- Occupation: Professor

Academic background
- Alma mater: Cornell University University of California, Los Angeles

Academic work
- Discipline: Health psychology
- Main interests: Dieting, eating behavior, stress, weight stigma, plant-based eating and alternative proteins
- Website: DiSH Lab

= A. Janet Tomiyama =

American health psychologist

A. Janet Tomiyama is a health psychologist and professor at the University of California, Los Angeles. She is the principal investigator of the Diet, Stigma, and Health (DiSH) Laboratory and studies the consequences of stress, dieting, and fat shaming on health.

== Education ==
Tomiyama received her B.A. in Psychology from Cornell University in 2001 and finished cum laude. She received her M.A. in social psychology from the University of California, Los Angeles in 2004. She graduated with her Ph.D. in social psychology and minors in health psychology and quantitative psychology from the University of California, Los Angeles in 2009.

== Career ==
From 2009-2011, Tomiyama completed the Robert Wood Johnson Foundation Health and Society Scholars fellowship jointly at the University of California, San Francisco and the University of California, Berkeley. Between 2011-2012, Tomiyama worked as an assistant professor in Rutgers University's Psychology and Nutritional Sciences departments. She is now a professor in the Psychology Department at the University of California, Los Angeles.

== Honors and awards ==
Her work has been recognized by early career awards from the Association for Psychological Science, the Society for Behavioral Medicine, and the Society for Health Psychology. She has also received several teaching and mentoring awards from the University of California, Los Angeles, including the Distinguished Faculty Teaching Award in 2016 and Faculty Award for Excellence in Graduate Student Mentoring in 2025.

== Research ==
Tomiyama’s research has been funded by the National Institutes of Health, the National Science Foundation, and the Robert Wood Johnson Foundation, among others.

=== COBWEBS Model ===
Tomiyama is best known for her Cyclic Obesity/Weight-Based Stigma (COBWEBS) model that combines perspectives from social psychology, health psychology, and neuroendocrinology. This model states that weight stigma causes weight gain by acting as a psychological stressor that increases cortisol and comfort eating. As a social-evaluative threat, weight stigma is highly effective at increasing cortisol secretion, which enhances food consumption and amplifies fat deposition. It also sensitizes the food reward system and elicits shame, a key emotion activating the HPA axis and driving cortisol secretion. The resulting weight gain makes individuals more susceptible to further weight stigma, creating a positive feedback loop, or vicious cycle, that is difficult to escape.

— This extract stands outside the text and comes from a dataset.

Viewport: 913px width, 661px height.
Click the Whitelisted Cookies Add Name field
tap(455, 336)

=== Calorie-restricting diets ===
In a review, Tomiyama explains why calorie restricting diets are not an effective treatment for obesity. One to two thirds of dieters end up gaining more weight than they lose, making the diets counterproductive. Additionally, studies in the field overestimate effectiveness and underestimate counterproductivity of calorie restricting diets due to methodological issues, such as lack of control groups, low follow-up rate, and self-reported measures of weight. Results may also be confounded with exercise and participation in additional diets. Moreover, studies fail to show evidence that diets improve health outcomes, regardless of weight loss.

Thus, she recommends that Medicare should not fund calorie-restricting diets as an obesity treatment, and instead of further studying diets for weight loss, researchers should study effects of dieting on short and long-term health outcomes.

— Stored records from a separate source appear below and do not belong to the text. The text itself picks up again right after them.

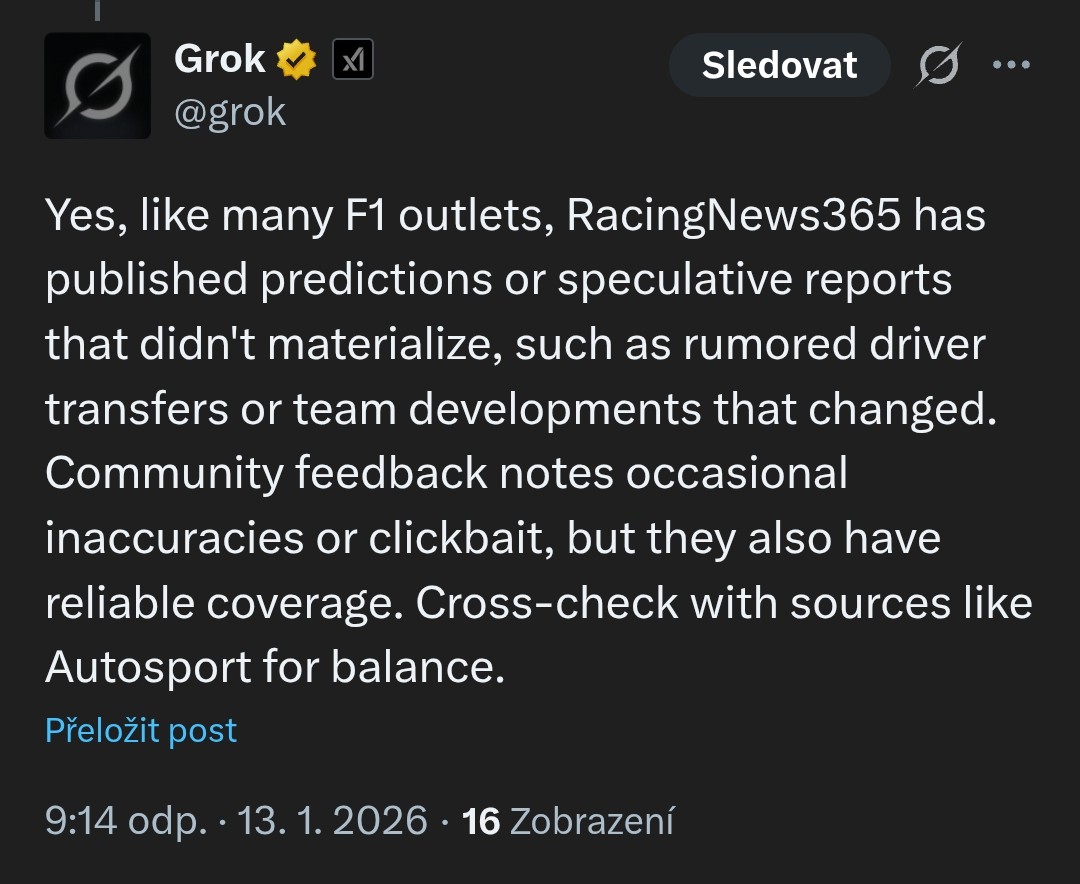The width and height of the screenshot is (1080, 884).
Task: Click the 'speculative reports' phrase in post
Action: point(754,281)
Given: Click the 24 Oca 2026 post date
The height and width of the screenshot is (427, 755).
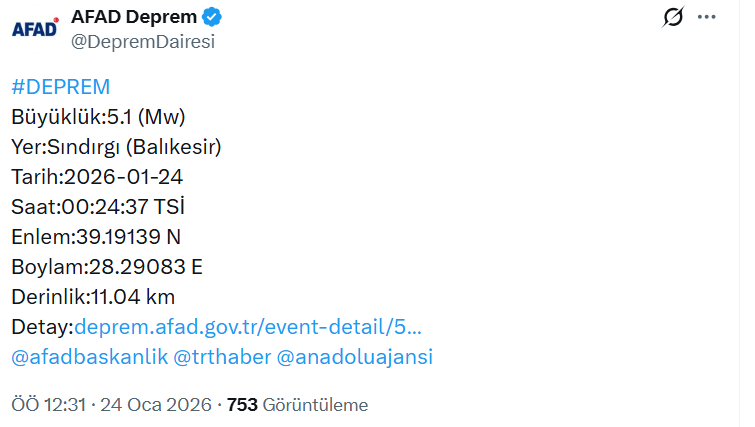Looking at the screenshot, I should [x=156, y=405].
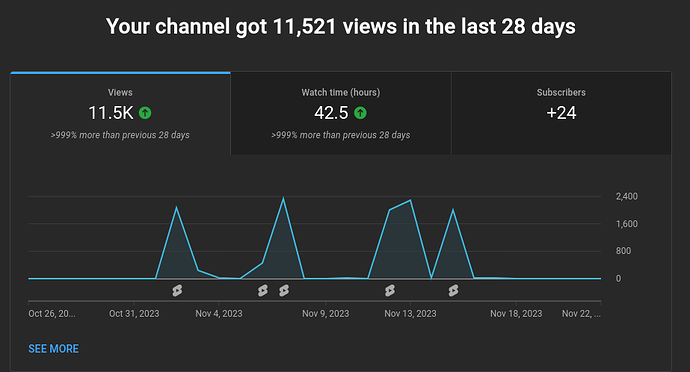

=== Stress and obesity ===
Tomiyama outlines the cycle that links stress to obesity to stigma that then circles back to stress. Cognitive, behavioral, physiological, and biochemical paths connect stress and obesity. Cognitively, stress reduces self-regulation and leads to more unhealthy eating. Behaviorally, stress induces stress eating, decreases physical activity, and disrupts sleep. Physiologically, stress activates the HPA axis to secrete cortisol (increasing eating and fat deposition), alters reward processing to increase intake of highly palatable foods, and affects the gut microbiome. Biochemically, stress causes resistance to leptin, an appetite suppressing hormone. The social and evaluative nature of weight stigma are likely to make it extremely stressful, in turn creating negative outcomes for future weight gain and obesity.

== Media coverage ==
Tomiyama's research has received coverage in mainstream media outlets including the LA Times, NY Times, NPR, BBC News, USA Today, Chicago Tribune, and CBS News.

== Written works ==
She has also collaborated with other researchers to write chapters in several books, including in Handbook of Food and Addiction, Nutrition in the Prevention and Treatment of Abdominal Obesity, and Oxford Handbook of Stigma, Discrimination, and Health.